You want to know how to get over your just-entered-the-third-trimester-and-are-starting-to-feel-like-this-isn’t-as-much-fun-as-it-was-a-few-weeks-ago fatigue? Here’s how: tell your still-an-intern-because-he-can’t-get-his-shit-together-and-prove-he-graduated student worker to do something, and then have him EMAIL you back that he is too busy and to do it yourself.
Motherfucker, I know you didn’t just go there.
And I can’t believe that you were dumb enough to cc the deputy program manager on the email.
My blood pressure went through the ceiling. I had on one of those solid metal ring-style necklaces with a pendant and I could hear the pendant clicking since it was sitting over the pulse point in my throat.
And did I mention that this little exchange happened right at 5 o’clock (this was yesterday, if I didn’t clarify that) when anyone who had any power to do anything about it was already gone for the day?
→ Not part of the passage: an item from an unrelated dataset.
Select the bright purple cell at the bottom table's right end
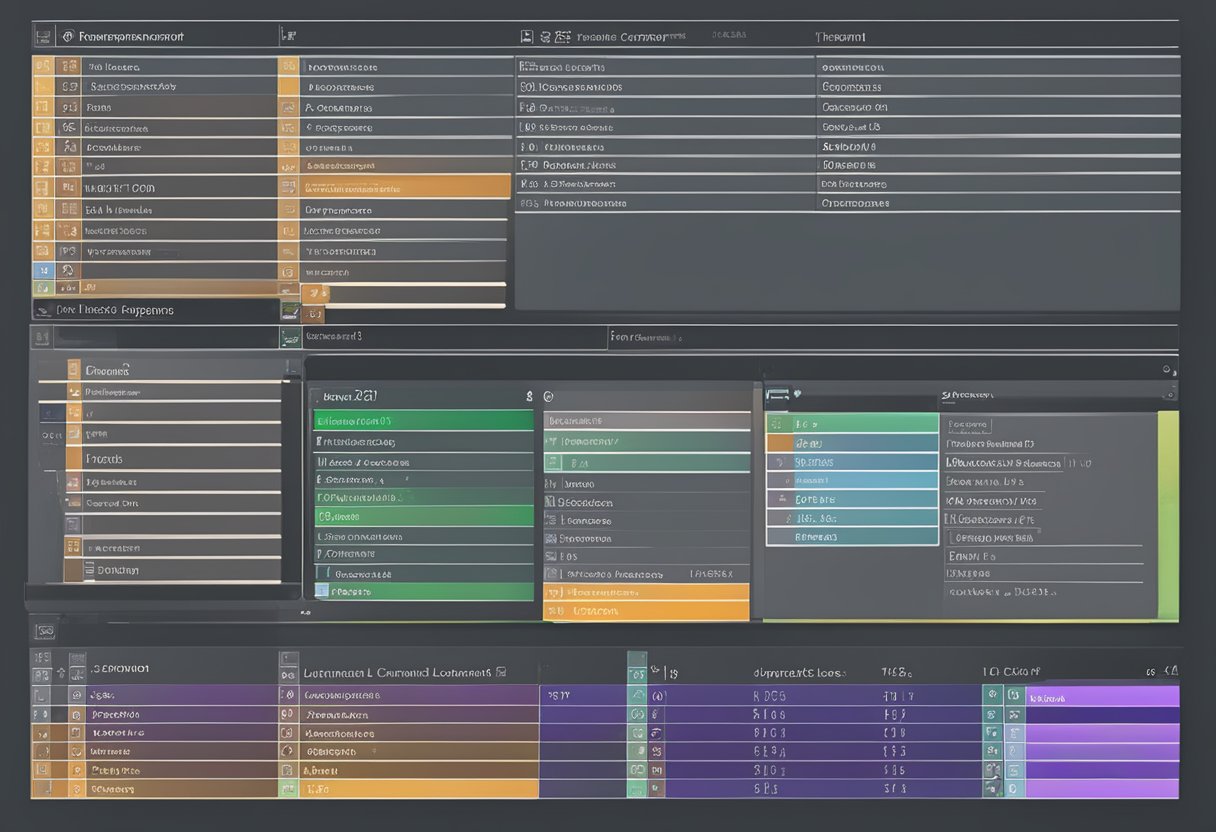Viewport: 1216px width, 832px height. pos(1102,696)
I’ve been having trouble with insomnia again. It never went completely away during the second tri, but it got better. This week though, it’s been three nights, waking up at 1-2 in the morning and laying there for an hour. Or two. Or three. And last night, of course, all I could think of was how I was going to handle this little situation. Well, that, and I had the freaking Jack Skellington song from Nightmare Before Christmas on repeat in my head. You can imagine that I was not a happy camper. To the point where, round about 3 am, I told myself that if I was still awake at four, I was going to just get up and go into work early and get the day over with. Of course, at that point, I finally fell back asleep.
Needless to say, I was still a little (okay, a LOT) unhappy when I got into work. But then I found out that my good-friend-coworker had taken it upon herself to call the program manager last night, and that the deputy PM had gotten pinged on his blackberry, and there were several eyebrows that had been raised over still-an-intern’s behavior. I’m not sure exactly what was said to him (although I did get copied on on the DPM’s email response to his I’m-too-busy email), but he’s apologized to my via email twice and apparently realized he’s in shit so deep that he’s avoiding me. And after a day of being left the fuck alone, I have regained my calm.
Hopefully this means that I’ll be able to sleep tonight.